A team of researchers at the University of Pittsburg and UPMC (University of Pittsburg Medical Center) identified two medications — one already approved and one in clinical testing — that might work to treat pulmonary hypertension (PH) by altering vessel stiffness and its effect on energy metabolism in cells.
Neither drug, both signaling inhibitors, were designed as therapies for PH.
The team, led by Dr. Stephen Y. Chan, director of the UPMC Center for Pulmonary Vascular Biology and Medicine at the Vascular Medicine Institute at Pittsburg, discovered that the stiffening and hardening of lung arteries that causes PH triggers the activation of two signaling molecules, called YAP and TAZ. These molecules, in turn, activate a protein called GLS1, which plays a role in energy production and energy usage in the cells of lung vessels.
The link between vessel hardening and energy metabolism was previously unknown. “[I]t is absolutely central to this disease,” said Chan in a press release. “That discovery offers us so many new ways to design drugs tailor-made to stop PH in its tracks.”
He added: “There is always more work to be done, but we feel this represents a significant milestone in our quest to cure this disease.”

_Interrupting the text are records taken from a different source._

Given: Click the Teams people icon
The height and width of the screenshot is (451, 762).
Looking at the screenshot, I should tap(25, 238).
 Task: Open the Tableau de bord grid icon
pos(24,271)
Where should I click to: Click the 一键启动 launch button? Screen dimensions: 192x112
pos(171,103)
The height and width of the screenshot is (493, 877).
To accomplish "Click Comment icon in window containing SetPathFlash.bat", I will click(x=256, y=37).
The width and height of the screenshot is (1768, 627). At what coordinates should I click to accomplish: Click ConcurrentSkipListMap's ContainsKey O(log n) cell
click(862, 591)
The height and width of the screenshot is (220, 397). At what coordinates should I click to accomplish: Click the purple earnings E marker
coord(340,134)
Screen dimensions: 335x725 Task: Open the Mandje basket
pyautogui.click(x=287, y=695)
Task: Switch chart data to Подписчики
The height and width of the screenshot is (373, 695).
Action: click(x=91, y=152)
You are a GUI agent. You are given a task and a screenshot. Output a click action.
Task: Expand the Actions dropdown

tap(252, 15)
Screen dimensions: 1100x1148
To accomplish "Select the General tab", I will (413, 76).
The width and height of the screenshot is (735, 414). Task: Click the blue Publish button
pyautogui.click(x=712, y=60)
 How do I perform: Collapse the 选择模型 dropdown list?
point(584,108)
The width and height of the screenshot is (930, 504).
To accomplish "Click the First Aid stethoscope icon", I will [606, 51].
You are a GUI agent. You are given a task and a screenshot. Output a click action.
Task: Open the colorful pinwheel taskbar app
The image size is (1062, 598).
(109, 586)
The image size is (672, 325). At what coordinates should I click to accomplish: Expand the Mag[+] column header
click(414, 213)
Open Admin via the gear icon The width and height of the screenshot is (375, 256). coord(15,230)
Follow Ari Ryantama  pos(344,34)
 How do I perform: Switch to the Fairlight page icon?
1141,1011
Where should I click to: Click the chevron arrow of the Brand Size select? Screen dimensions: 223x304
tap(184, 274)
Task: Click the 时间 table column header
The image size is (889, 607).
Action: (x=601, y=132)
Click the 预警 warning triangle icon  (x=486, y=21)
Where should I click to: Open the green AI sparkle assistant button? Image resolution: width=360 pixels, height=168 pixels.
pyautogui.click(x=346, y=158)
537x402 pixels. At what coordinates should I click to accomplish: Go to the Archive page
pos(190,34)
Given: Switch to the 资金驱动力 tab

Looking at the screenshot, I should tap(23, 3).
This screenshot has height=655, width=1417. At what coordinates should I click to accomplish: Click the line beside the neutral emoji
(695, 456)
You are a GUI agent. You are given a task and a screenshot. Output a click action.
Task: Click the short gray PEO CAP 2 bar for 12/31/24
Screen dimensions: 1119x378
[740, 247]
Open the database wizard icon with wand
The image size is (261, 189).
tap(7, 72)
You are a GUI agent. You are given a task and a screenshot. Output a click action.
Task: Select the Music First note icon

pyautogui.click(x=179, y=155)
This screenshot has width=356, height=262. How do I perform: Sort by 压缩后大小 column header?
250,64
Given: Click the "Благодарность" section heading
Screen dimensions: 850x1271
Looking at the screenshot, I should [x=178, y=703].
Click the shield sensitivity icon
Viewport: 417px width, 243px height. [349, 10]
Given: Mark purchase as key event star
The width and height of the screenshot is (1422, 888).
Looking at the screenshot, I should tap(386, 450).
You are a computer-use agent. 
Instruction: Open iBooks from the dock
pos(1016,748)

These new findings could also be relevant for PH caused by the human immunodeficiency virus (HIV) infection, a form of the disease where the underlying molecular mechanisms have been unknown for decades.
To confirm that YAP and TAZ, and their downstream GLS1, are central to the development of the disease, researchers used a compound called verteporfin, which inhibits YAP, and another compound called CB-839, which inhibits GLS1. Researchers saw that both compounds strongly improved PH in a mouse model of the disease.
Verteporfin is a medication approved by the U.S. Food and Drug Administration (FDA) to treat macular degeneration, and CB-839 is currently in clinical trials as a potential cancer treatment.
Scientists are now working on repurposing these drugs for the treatment of PH. This could mean that years of testing required when developing drugs might not be necessary, because these potential treatments are not being developed from scratch.
The study, “Vascular stiffness mechanoactivates YAP/TAZ-dependent glutaminolysis to drive pulmonary hypertension,” was published in The Journal of Clinical Investigation.